Welcoming Destinations on the Great Lakes
Excursions Create Out-Of-The-Ordinary Cruise Experiences
Approximately one-third of cruise vessels being built today carry fewer than 400 passengers, providing a more intimate experience. These smaller vessels appeal to veteran cruisers looking for an off-the-beaten-path experience.
Ships in the St. Lawrence Seaway are small enough to navigate the locks and channels, but large enough for superior handling and stability in rough seas.
Unique onshore experiences immerse passengers in local history, art and architecture, and native cultures.
Travelers disembark on Mackinac Island for horse and carriage rides and can visit Green Bay, Wisconsin to tour the Green Bay Packers Hall of Fame and National Railroad Museum. They experience the Victorian homes and art museums of Muskegon, Michigan, and the gourmet cuisines of Milwaukee’s beer city food markets. Visitors tour the Rock & Roll Hall of Fame in Cleveland and the famous, historic Henry Ford Museum in Detroit. They visit the Great Lakes Aquarium in Duluth, Minnesota and Navy Pier and the John Hancock Building in Chicago.
At every stop along the way, passengers are treated to award-winning cuisine and breathtaking views.
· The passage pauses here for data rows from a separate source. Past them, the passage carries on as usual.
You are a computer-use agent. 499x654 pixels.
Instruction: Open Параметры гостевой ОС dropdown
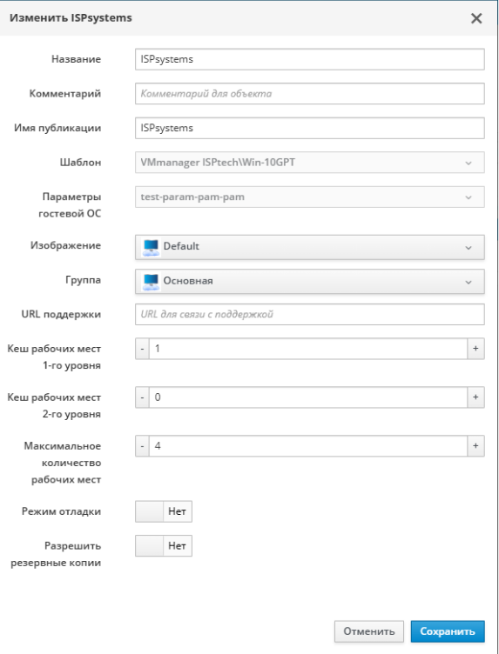[310, 197]
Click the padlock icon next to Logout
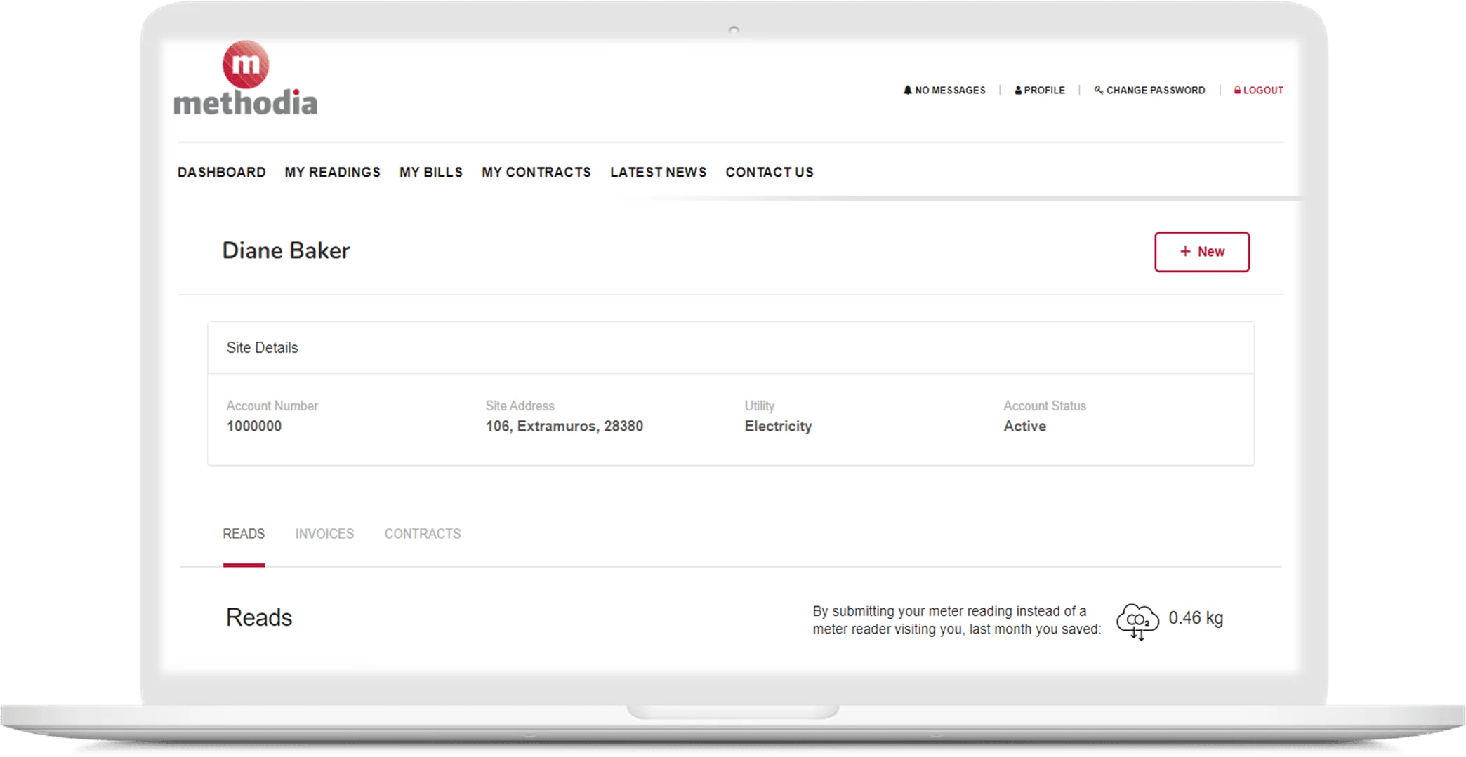Viewport: 1466px width, 757px height. 1236,90
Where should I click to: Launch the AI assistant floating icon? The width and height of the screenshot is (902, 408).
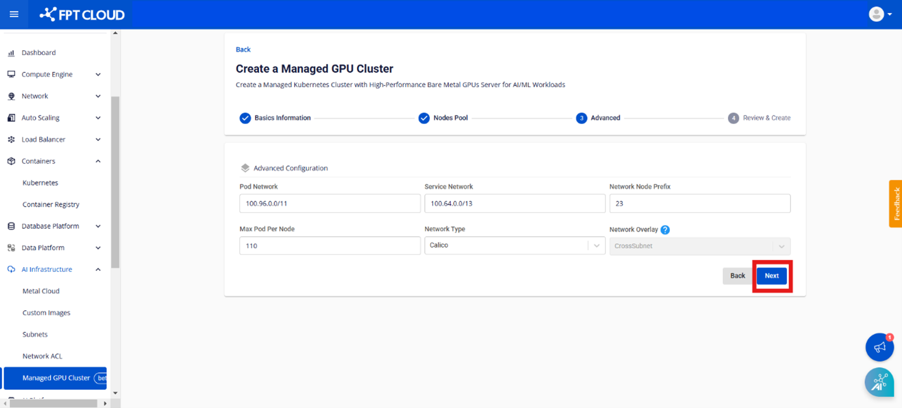(879, 382)
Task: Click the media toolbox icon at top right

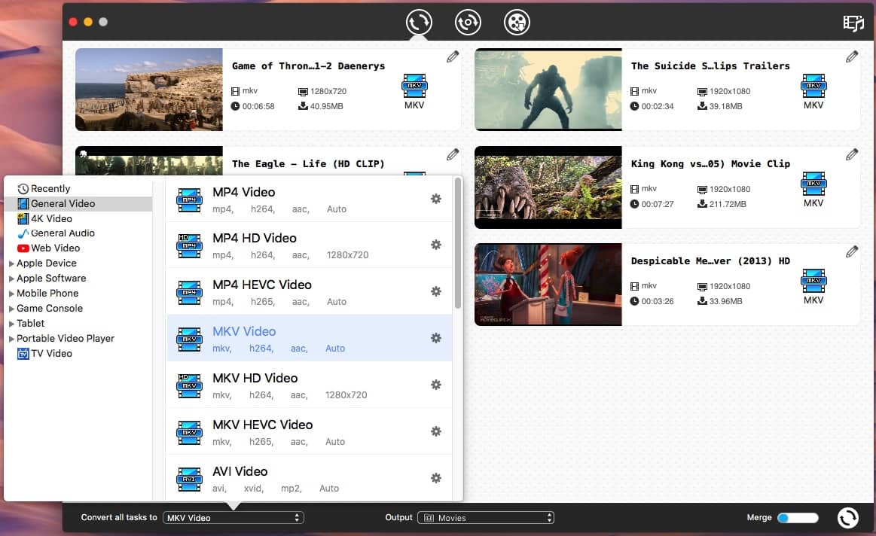Action: coord(853,23)
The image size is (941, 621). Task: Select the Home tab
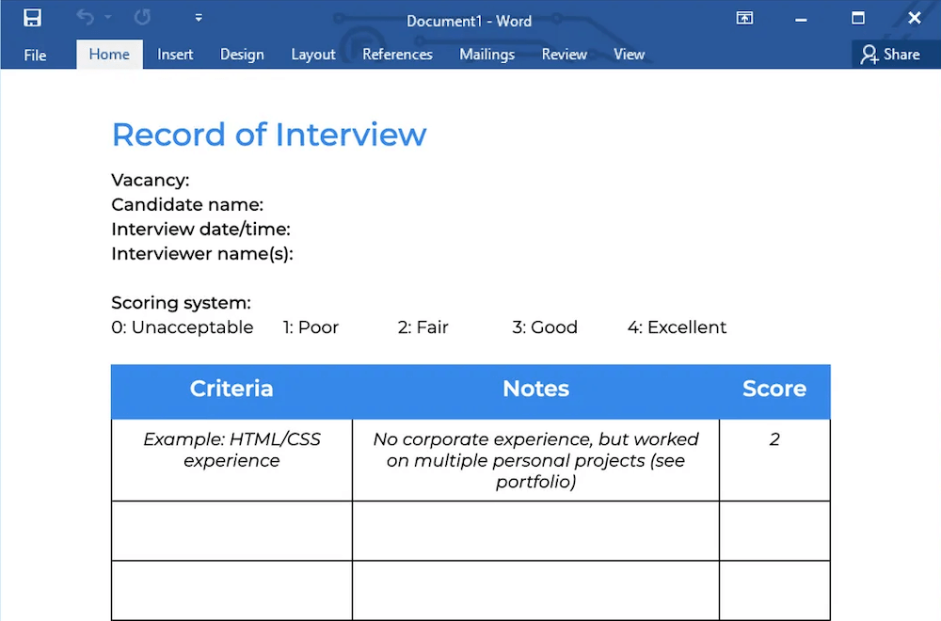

Passengers who cruise North America’s Great Lakes are experienced cruisers, many having sailed the Caribbean, Mediterranean, Northern Europe, Alaska, Australia, and South America. They want something new and different, to expand their personal horizons.
Local ports, conventional and visitor bureaus, and state marketing agencies are on hand to assist shipowners in establishing new ports and activities. Many cruises include direct international flights to major cities across the Great Lakes region.
Each arrival is celebrated.
The docks host musical performances, presentations of city keys and natives adorned in colorful regalia. For the duration of their stay, passengers become part of the community, discovering its character and heritage. Activities are planned and exploration encouraged.
As cruise lines and passengers explore the region’s historical, cultural and natural assets, the potential is limitless. Countless excursions along the shores of eight Great Lakes states and two Canadian provinces are yet to be discovered. With so many ports and potential itineraries possible, there’s room for new and unique experiences each year for cruise lines and their returning passengers.
Each port offers distinctive welcomes—emphasizing their unique characteristics.
With centuries of natural beauty drawing settlers and travelers, Midwesterners are experts in hospitality. City officials, schools, native tribes, historians, and culture buffs work together to plan and take part in official greetings.
Warm and welcoming, local port communities go out of their way to celebrate the ships and their passengers as they sail in throughout the spring, summer, and fall:
With snow and ice melted by May, spring brings blooming lilacs, migrating birds and the beginning of warm-weather festivals. Ships begin sailing here in May.
Temperatures: Maximum Average 68° F (20° C)
Minimum Average 45° F (7° C)
July and August are the warmest months of the year. The outdoors is alive as festivals, concerts and water sports peak.
Temperatures: Maximum Average 81° F (27° C)
Minimum Average 59° F (15° C)
September and October tours are known for displaying an array of fall foliage colors.